Drug testing policies might get a much needed upgrade soon
Even though recreational cannabis has been legal for adults to consume since 2012 in Colorado, there isn't a single company known to have changed its policies on having it in your system. So NORML, a marijuana advocacy group, is developing a citizen-led lobbying effort to convince employers that they're missing out on good talent by testing for a substance that's less harmful than alcohol.
Person unveiled the new anti-drug test campaign recently in Denver's RiNo neighborhood, in a vaulted warehouse that was recently converted into a high-class, cannabis-friendly meeting space and co-work area called Cultivated Synergy.
There, the air is filled with strong whiffs of dabs and new money.

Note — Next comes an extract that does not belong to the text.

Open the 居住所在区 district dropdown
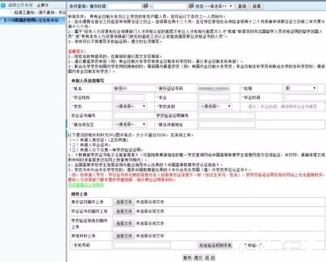 click(130, 124)
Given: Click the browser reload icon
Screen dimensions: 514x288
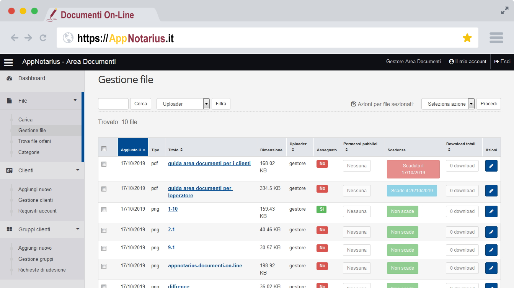Looking at the screenshot, I should point(43,38).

The shmancy track lighting overhead and heavily-laminated business cards being handed around are a stark reminder that, in Denver, smoking marijuana is more likely to land you a job than it is to lose you one.

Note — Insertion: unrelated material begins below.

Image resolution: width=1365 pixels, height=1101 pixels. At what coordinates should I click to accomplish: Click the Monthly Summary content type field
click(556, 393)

Still, the people there tell stories of horror back when they lived in bummer states, when drug tests dragged down their careers. For budtender Kees Van Bergeijk, whose body was a tangled mess after he hit the pavement at 50 mph on his longboard, marijuana was the best thing to manage the pain — except for opioids, he said, but those things will kill you. He was a lifeguard at a camp for special needs kids, but his use made him have to quit. When he told the kids, a special needs girl who he used to tell stories to broke into tears.
Yet, just as some businesses look down on pot smokers, intelligent cannabists look down on drug-testing businesses as unsophisticated or uneducated, says brand consultant Tyco Skinner — who has an MBA from Cornell. "I discount their business acumen," he says.
Drug-testing businesses are missing out on top-notch talent, Person adds. "Really intelligent people who might be the best graphic designers or coders on the planet, but because they have daily nausea, they use marijuana, so they don't go for the job," she says.
NORML's campaign also includes coordination from NORML chapters in Oregon, Washington and California. Colorado's NORML will be lobbying on Colorado's Capitol Hill on March 7. There, they'll point out how silly it is to test for marijuana but not other, more life-wrecking drugs. The current situation tells employers, "Take all the drugs you want, just don't smoke any weed,” says Person. “Get as drunk as you want, but don't do weed. Do a bunch of cocaine and then come to work, and you'll be fine, it's out of your system quick, but don't do any weed.
"It's ridiculous," Person adds. "In time, it has to change. People are excited that the conversation is being had again."